I have a project which needs to use NHibernate to communicate with my Oracle database.
Many projects at my workplace use NHibernate, so the NHibernate assembly was placed in the Global Assembly Cache, a tool that I do not entirely understand. From my research, I have gathered the following:
- The Global Assembly Cache is a central repository for dlls which are referenced by many projects. This dodges the problem of DLL Hell - when a new version of your dll is released, you update it in the cache a single time, and all .NET projects that reference it will now use the new version.

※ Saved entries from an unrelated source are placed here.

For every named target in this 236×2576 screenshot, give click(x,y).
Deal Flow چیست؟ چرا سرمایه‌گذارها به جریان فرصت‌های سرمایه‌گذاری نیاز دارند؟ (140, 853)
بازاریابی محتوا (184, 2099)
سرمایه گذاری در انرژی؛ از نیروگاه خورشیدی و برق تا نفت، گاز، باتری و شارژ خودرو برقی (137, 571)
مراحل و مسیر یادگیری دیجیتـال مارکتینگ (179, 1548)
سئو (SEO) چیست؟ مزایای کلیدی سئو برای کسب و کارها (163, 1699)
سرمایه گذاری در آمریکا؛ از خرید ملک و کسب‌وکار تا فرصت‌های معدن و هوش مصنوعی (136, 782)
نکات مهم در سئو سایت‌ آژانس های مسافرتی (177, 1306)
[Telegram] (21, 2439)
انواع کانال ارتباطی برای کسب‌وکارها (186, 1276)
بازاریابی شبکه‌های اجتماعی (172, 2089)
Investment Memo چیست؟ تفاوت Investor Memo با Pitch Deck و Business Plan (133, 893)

- You cannot add a reference to an assembly in the assembly cache. "Assemblies that have been registered in the GAC will not appear in [the Add Reference] list". You can, however, forcibly make them appear by mutilating the registry.

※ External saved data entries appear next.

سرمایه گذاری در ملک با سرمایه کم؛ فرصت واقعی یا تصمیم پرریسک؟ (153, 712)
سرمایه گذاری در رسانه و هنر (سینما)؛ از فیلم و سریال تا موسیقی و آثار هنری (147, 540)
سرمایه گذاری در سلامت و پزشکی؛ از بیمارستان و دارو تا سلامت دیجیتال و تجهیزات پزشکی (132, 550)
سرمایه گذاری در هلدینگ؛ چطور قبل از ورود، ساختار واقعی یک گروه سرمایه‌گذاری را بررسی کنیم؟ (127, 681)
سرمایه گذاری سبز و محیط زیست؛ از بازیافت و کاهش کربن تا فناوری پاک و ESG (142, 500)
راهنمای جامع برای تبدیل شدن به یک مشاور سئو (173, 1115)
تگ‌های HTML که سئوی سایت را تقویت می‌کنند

- You can easily add a reference to an assembly in the assembly cache. "simply use the Add Reference window to add a reference to an assembly you've installed in the GAC". (I'm inclined not to believe this, since I don't see any GAC assemblies in my Add Reference window).
- Several projects at my workplace do have references to many assemblies in the GAC. Those assemblies never appear in the "Add Reference" menu, so I know my predecessors did not use the registry mangling technique. Yet they clearly originate from the GAC - their file path is a subdirectory of C:\Windows\assembly.

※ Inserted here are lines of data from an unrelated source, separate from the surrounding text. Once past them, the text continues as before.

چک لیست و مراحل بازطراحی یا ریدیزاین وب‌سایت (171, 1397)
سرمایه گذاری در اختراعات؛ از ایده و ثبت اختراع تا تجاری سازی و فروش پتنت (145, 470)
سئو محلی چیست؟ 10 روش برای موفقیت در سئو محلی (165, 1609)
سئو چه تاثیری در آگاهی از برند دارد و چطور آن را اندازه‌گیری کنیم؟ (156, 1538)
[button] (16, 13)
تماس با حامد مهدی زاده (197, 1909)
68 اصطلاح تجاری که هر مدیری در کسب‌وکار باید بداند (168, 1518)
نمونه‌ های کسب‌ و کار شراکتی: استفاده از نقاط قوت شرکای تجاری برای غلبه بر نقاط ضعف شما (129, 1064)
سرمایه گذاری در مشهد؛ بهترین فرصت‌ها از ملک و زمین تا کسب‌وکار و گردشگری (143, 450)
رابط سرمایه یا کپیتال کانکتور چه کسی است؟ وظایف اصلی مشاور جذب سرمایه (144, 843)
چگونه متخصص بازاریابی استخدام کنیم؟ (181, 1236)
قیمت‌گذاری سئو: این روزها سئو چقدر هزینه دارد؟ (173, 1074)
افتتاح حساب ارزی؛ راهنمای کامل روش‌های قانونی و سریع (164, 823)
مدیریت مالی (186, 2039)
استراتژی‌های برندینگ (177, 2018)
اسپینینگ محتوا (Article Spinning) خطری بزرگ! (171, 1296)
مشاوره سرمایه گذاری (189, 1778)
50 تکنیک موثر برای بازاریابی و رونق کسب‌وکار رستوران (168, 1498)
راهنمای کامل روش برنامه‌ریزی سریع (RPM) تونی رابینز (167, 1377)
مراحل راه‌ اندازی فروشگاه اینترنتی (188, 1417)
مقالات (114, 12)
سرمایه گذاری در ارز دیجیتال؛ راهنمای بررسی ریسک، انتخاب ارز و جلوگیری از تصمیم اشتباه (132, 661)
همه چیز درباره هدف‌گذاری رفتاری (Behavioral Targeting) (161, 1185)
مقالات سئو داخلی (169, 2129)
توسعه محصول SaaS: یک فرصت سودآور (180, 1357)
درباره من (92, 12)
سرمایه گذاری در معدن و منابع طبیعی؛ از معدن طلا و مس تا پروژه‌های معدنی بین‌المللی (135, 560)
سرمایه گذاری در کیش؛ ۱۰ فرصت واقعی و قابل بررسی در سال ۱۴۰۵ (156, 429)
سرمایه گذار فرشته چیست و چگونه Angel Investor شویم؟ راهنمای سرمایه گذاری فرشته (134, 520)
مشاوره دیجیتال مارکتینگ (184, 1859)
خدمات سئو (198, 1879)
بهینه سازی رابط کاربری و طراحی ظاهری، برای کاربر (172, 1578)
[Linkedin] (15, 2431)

Point two obviously contradicts the other three, but if it were simply false, I wouldn't have any problems referencing libraries. It definitely reflects reality in that my GAC assemblies are nowhere to be found in the "Add References" window.
I would like to know two things:
- When would a developer ever want to use the GAC? What good is a library that can't be referenced without registry trickery?
- What steps did my predecessors take to reference libraries in the GAC, without touching the registry?